Those lines of the records that contain "window" are to be located and copied.

====== RECORDS SUPPLIED

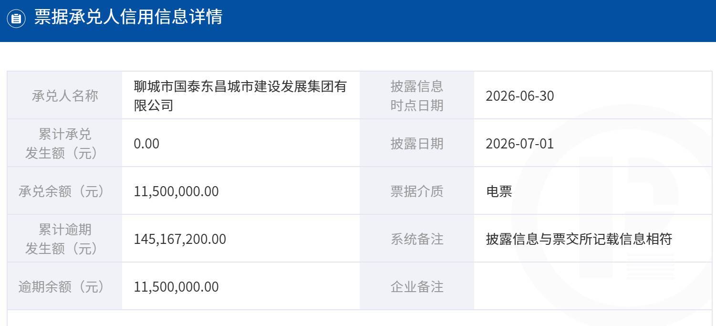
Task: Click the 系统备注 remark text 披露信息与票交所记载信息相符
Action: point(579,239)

============
====== RECORDS SUPPLIED

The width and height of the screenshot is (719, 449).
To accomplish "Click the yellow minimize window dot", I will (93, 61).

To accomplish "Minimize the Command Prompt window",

============

### FINISHED TASK
To accomplish "Click the yellow minimize window dot", I will (93, 61).
To accomplish "Minimize the Command Prompt window",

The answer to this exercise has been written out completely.